**Task to carry out**
For the records below, print the lines from the line with "Task: Click the national emblem logo" through the line with "Task: Click the word 'dictionary' in the text" exactly as written; include both end lines and exclude the rest.
::: Material provided
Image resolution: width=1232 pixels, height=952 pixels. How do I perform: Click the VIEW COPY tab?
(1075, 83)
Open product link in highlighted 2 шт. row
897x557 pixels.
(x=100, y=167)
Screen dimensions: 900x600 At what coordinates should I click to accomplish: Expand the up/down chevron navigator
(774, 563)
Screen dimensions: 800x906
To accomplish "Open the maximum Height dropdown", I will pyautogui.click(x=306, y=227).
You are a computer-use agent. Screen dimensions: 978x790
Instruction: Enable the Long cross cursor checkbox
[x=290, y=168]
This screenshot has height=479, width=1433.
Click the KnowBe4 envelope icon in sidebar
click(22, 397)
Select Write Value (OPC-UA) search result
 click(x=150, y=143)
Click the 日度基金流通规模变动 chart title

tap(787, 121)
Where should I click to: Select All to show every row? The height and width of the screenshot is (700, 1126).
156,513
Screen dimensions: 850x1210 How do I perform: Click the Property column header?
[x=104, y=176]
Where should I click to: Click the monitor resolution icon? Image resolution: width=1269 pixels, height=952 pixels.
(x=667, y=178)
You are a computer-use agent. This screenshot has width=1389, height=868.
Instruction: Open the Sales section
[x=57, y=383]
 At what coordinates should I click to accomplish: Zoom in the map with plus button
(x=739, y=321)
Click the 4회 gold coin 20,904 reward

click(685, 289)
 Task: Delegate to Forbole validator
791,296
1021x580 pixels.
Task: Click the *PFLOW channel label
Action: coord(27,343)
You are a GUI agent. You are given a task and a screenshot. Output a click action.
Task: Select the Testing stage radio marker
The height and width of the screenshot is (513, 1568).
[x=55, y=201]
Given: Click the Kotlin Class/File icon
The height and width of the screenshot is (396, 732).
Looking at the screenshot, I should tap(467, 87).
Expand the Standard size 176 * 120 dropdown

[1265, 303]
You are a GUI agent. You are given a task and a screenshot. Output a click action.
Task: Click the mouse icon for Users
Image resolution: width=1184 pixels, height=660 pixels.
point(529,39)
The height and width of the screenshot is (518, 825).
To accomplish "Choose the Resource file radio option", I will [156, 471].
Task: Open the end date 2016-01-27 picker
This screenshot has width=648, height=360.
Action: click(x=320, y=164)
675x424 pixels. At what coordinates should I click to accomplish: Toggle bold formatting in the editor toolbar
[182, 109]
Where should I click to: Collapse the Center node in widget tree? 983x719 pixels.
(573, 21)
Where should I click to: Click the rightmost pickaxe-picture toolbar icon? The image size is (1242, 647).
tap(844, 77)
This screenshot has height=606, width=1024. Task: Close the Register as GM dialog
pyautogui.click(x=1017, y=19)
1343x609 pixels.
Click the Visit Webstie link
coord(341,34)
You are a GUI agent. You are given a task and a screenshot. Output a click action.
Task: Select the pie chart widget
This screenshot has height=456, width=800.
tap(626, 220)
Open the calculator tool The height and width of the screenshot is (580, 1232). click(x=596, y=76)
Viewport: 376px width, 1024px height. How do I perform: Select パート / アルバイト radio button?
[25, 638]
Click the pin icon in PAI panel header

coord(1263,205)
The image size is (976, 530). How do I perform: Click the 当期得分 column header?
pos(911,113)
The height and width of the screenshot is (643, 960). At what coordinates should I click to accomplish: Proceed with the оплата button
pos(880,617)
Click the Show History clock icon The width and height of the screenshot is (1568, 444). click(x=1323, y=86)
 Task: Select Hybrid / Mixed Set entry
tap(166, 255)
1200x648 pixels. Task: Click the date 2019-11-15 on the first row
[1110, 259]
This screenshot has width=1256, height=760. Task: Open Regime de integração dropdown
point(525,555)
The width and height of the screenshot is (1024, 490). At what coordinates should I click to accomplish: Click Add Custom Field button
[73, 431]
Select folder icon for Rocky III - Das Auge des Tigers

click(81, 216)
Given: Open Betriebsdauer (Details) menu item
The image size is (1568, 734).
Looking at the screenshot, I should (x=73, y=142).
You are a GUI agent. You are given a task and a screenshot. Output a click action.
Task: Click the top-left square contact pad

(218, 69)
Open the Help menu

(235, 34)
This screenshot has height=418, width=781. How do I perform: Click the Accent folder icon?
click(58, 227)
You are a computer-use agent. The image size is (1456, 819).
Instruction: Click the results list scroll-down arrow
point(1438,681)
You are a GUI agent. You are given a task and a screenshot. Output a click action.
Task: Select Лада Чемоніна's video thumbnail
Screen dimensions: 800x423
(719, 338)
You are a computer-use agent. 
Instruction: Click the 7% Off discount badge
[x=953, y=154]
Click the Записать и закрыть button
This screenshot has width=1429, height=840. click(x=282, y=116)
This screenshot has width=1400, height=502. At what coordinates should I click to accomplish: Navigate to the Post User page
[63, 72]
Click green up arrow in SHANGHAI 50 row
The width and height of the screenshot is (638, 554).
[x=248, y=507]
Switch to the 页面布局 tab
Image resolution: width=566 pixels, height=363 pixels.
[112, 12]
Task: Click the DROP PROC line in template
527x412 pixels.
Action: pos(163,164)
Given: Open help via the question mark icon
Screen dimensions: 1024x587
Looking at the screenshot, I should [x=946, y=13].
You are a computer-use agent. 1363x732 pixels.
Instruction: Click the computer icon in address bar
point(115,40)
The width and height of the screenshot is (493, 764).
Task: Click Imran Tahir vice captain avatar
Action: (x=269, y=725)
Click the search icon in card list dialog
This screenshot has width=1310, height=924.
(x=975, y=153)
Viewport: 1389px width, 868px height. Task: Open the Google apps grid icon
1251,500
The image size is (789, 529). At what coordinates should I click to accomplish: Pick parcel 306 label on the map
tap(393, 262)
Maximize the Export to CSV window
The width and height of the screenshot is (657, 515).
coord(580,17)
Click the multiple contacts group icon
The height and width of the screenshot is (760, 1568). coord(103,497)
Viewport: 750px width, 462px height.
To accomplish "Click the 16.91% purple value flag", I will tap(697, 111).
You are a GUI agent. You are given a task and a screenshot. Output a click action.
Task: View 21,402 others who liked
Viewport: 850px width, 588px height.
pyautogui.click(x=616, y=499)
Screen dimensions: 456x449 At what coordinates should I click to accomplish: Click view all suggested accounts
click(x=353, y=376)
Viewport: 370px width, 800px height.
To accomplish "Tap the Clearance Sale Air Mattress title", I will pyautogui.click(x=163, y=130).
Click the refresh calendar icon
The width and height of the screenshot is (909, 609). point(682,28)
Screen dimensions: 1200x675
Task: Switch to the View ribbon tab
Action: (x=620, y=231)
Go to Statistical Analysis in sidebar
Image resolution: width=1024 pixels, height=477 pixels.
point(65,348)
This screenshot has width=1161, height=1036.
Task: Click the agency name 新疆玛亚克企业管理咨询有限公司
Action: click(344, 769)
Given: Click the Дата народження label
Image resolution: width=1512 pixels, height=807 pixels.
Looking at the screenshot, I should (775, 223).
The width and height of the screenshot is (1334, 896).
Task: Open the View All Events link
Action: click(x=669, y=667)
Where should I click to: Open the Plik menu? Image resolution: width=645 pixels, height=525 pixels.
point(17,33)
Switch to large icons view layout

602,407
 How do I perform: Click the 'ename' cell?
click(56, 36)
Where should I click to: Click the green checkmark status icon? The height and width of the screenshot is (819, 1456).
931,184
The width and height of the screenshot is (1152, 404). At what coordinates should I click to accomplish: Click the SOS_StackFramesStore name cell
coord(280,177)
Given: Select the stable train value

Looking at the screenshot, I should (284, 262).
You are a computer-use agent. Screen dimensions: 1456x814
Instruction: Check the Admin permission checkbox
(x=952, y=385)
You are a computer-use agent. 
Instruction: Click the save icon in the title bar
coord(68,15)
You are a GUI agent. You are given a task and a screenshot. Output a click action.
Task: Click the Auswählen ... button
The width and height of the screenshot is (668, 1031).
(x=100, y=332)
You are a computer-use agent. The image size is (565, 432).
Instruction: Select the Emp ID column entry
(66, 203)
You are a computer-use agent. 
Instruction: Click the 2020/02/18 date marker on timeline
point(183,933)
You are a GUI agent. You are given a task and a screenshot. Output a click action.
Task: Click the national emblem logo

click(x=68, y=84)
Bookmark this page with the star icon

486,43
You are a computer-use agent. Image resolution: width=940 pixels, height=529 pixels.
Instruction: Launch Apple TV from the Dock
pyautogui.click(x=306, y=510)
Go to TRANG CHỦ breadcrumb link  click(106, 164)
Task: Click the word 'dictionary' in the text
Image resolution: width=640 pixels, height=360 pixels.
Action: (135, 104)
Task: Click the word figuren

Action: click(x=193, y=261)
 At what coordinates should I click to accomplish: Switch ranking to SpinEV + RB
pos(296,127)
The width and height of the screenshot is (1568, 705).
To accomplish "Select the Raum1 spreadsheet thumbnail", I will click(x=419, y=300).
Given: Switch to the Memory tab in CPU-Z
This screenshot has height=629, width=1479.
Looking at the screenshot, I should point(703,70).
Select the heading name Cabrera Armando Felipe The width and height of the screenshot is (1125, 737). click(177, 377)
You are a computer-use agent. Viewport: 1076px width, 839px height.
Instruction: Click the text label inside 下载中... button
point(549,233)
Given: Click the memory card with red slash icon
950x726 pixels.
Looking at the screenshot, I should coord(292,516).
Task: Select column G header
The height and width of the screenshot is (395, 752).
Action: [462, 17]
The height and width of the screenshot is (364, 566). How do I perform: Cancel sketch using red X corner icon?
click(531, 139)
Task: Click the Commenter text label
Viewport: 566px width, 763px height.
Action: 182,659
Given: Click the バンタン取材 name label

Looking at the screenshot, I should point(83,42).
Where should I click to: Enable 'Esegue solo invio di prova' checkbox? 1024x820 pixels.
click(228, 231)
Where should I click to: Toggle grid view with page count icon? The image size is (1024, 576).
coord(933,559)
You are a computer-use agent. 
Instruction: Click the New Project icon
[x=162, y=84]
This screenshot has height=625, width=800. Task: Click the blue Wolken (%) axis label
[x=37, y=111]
::::::
**Response area**
Task: Click the national emblem logo

click(x=68, y=84)
Bookmark this page with the star icon

486,43
You are a computer-use agent. Image resolution: width=940 pixels, height=529 pixels.
Instruction: Launch Apple TV from the Dock
pyautogui.click(x=306, y=510)
Go to TRANG CHỦ breadcrumb link  click(106, 164)
Task: Click the word 'dictionary' in the text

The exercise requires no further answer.